Changes to how aid loans are valued: how will it affect donor lending?
The Organisation for Economic Co-operation and Development (OECD) Development Assistance Committee (DAC)’s 2014 proposed rule changes to the way official development assistance (ODA) loans are counted were broadly intended to:
- Ensure that the value of loans attributed to donors more accurately reflected the loan’s concessionality
- Ensure the reference rates for calculating the concessionality of loans was set more appropriately
- Incentivise a higher grant element in loans to the least developed countries (LDCs) to counter worries about increased indebtedness
As outlined previously, the changes the DAC have introduced are to be broadly welcomed. However, in order to assess their impact on ODA portfolios we have undertaken new analysis that looks at donor trends over time, the impacts of changing rules, and the implications for developing countries.
What would ODA have looked like in 2013 if the new loans rules had applied?
We compared the levels of net ODA reported by donors in 2013 to the amount of ODA that donors would have reported if the new rules had applied in that year. In aggregate the differences are not large: we find there would have been overall a 4-5% increase in the level of ODA reported by DAC donors in 2013. Most donors would see a relatively small change in the total value of their aid, amounting to no more than a US$10 million alteration in each case.
However, some key donor portfolios would look significantly different.
Some donor totals would fall…
A few donors would see their overall ODA totals drop by applying the new rules to 2013 volumes. Germany would see the biggest decrease of all donors in the total volume of its 2013 ODA – losing 5.4% (US$770million) from the total; France would have reported $445 million less – a fall of 3.9%.
The reason for this is that these donors’ loans have relatively low levels of concessionality and, under the new rules, loans with higher levels of concessionality count for more ODA than those with lower levels.
…while a few would rise
Japan would see the biggest overall impact to its 2013 aid from the new rules with a significant increase of 56.3% in value, worth an extra US$6.5 billion added to the Japanese ODA total. This would mean Japan becoming the 2nd largest donor overall. Japan’s ODA loans are among the most concessional of any DAC donor. Also, Japan receives more in repayments on existing loans than any other DAC donor. Under the current rules these repayments are subtracted from the headline ODA figure, but this will not be the case under the new rules.
Some other donors would see smaller increases: ODA from the United States (US) would increase by US$536 million, a 1.7% increase. (The US no longer gives ODA loans; again, this change is accounted for by the fact that repayments will no longer be subtracted from the total). Spain would also have reported an additional US$228 million, a 9.6% increase. Complete information on the potential effect of the new rules for all donors can be found in our report.
What are the implications of these changes?
It is impossible to know how the proposed changes will actually affect allocation. DAC allocation decision-making is being affected by the new rules as we write, and the patterns of ODA lending we see in 2014 and 2015 data may well look quite different.

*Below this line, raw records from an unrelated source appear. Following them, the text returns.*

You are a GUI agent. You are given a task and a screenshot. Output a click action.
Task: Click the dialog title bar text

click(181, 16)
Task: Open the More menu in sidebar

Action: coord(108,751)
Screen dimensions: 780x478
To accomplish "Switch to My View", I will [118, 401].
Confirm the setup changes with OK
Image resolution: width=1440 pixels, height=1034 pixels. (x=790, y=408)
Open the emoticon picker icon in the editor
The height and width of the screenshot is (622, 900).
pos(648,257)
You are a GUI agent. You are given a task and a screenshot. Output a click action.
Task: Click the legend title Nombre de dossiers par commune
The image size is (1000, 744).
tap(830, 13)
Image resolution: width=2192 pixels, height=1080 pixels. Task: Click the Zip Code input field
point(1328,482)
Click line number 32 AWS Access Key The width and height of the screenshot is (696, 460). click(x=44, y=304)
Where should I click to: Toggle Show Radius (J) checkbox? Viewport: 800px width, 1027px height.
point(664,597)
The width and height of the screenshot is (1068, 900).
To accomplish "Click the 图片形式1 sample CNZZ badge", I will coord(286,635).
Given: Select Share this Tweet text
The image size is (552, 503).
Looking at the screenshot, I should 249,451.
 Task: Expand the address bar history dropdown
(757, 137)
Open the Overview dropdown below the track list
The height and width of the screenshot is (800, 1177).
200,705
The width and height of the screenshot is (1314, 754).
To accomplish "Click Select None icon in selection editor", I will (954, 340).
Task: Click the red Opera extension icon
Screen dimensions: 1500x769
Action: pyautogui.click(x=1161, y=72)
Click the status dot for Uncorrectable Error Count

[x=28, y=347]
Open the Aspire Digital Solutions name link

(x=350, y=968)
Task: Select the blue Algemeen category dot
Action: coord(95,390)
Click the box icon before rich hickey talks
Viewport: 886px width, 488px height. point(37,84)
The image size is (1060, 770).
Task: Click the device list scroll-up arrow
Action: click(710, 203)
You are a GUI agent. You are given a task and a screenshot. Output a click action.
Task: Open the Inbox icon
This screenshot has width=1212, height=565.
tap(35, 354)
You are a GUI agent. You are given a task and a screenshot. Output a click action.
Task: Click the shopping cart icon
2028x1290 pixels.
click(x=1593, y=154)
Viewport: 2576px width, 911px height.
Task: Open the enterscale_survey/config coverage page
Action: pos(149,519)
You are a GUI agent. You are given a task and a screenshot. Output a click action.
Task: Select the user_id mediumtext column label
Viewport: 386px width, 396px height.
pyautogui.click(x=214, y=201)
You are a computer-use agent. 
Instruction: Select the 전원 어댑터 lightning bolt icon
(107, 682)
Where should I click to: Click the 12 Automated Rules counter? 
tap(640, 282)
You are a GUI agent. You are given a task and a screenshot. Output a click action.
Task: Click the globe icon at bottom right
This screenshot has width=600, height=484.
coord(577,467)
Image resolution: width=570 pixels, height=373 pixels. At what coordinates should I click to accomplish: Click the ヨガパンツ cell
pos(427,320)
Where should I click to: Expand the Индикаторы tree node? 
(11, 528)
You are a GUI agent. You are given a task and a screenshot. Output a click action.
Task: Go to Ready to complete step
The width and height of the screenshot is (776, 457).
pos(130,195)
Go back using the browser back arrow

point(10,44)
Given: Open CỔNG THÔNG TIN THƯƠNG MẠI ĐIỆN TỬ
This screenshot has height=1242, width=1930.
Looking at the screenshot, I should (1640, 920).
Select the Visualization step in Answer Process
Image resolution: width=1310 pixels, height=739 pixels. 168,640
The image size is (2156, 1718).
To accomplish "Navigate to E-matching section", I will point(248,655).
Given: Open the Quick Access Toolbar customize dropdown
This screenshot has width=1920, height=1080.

Yet, this analysis is still instructive. It gives an indication of the kind of incentives that might influence DAC donors as they continue to negotiate and finalise the changes to concessional loan rules within the DAC in 2015. Some issues, such as how to factor in debt relief and interest repayments into the totals, are still being resolved. Further attention therefore needs to be given to the potential impact of ODA loans and incentives for donors, especially relating to the possible outcomes for their partner countries.
This data comes from the recently published report, ‘ODA Loans – tracking a growing source of development financing‘. The report analyses ODA loans more broadly, including donor trends, impacts of changing rules and implications for developing countries.
For the purposes of this analysis we calculated the grant element of each new ODA loan commitment made by donors in 2013. The grant element percentages thus calculated were applied to amounts disbursed in 2013.
As some of the loan disbursements made in 2013 relate to loans agreed in previous years, this makes the assumption that the current concessionality level of ODA loans from each donor was broadly the same in 2013 as in previous years. Since there is insufficient data on old loans to calculate the concessionality level of every loan that disbursed in 2013, this method gives us the best available estimate of the effect of the rule changes on loan disbursements.